Exercise aim: Look through the records below for the line with "The height and". Return that line and each one after it up to and including the line with "Open the Leeds", exactly.

Available records:
----
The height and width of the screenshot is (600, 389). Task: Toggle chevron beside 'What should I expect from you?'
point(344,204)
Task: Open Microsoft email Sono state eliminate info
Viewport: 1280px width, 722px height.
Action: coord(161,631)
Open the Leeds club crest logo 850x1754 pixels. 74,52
----
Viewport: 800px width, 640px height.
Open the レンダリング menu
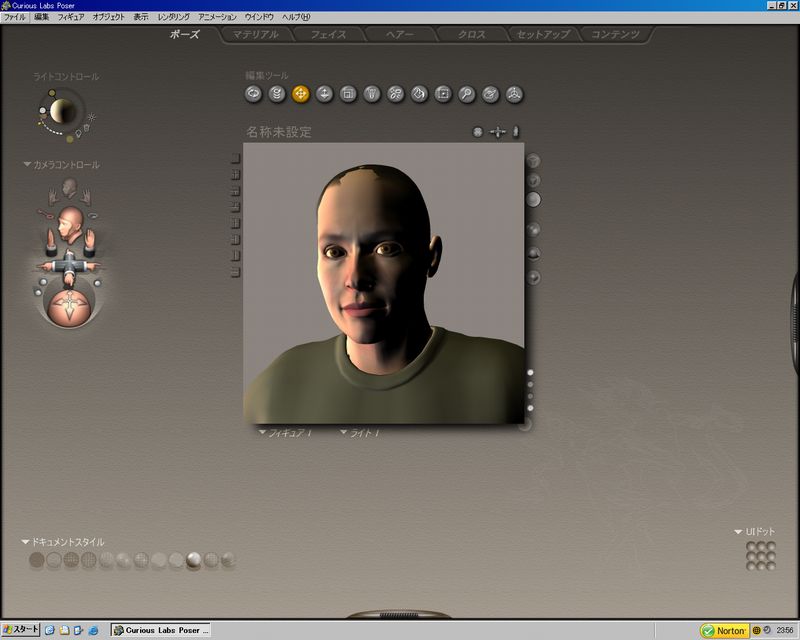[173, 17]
----
Solution below:
The height and width of the screenshot is (600, 389). Task: Toggle chevron beside 'What should I expect from you?'
point(344,204)
Task: Open Microsoft email Sono state eliminate info
Viewport: 1280px width, 722px height.
Action: coord(161,631)
Open the Leeds club crest logo 850x1754 pixels. 74,52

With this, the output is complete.